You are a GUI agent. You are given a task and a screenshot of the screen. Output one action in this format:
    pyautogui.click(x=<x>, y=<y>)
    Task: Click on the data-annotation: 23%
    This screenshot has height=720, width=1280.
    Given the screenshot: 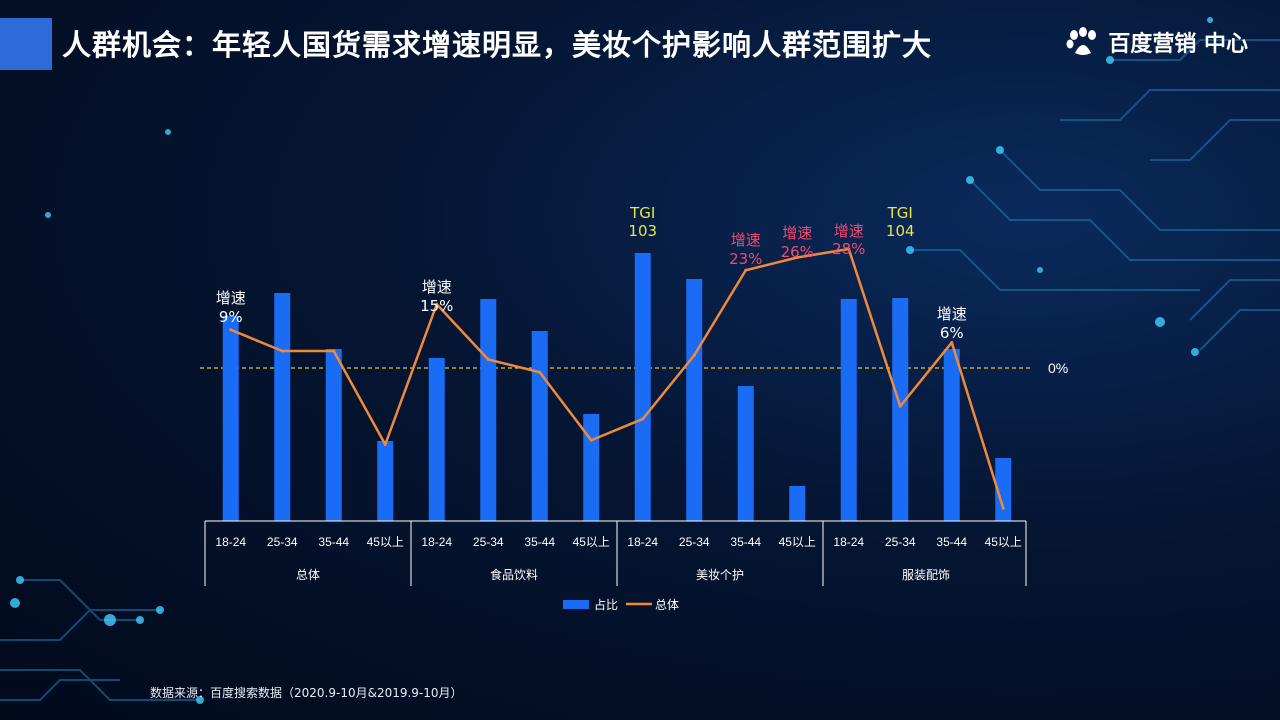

▬▬▬

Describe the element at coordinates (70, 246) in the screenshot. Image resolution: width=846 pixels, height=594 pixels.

▬▬▬

Work task: Reproduce the listing lines word for word, starting with the line containing "You are a GUI" and going on through the line containing "This screenshot has".

Result of the exercise:
You are a GUI agent. You are given a task and a screenshot of the screen. Output one action in this format:
    pyautogui.click(x=<x>, y=<y>)
    Task: Click on the data-annotation: 23%
    This screenshot has height=720, width=1280.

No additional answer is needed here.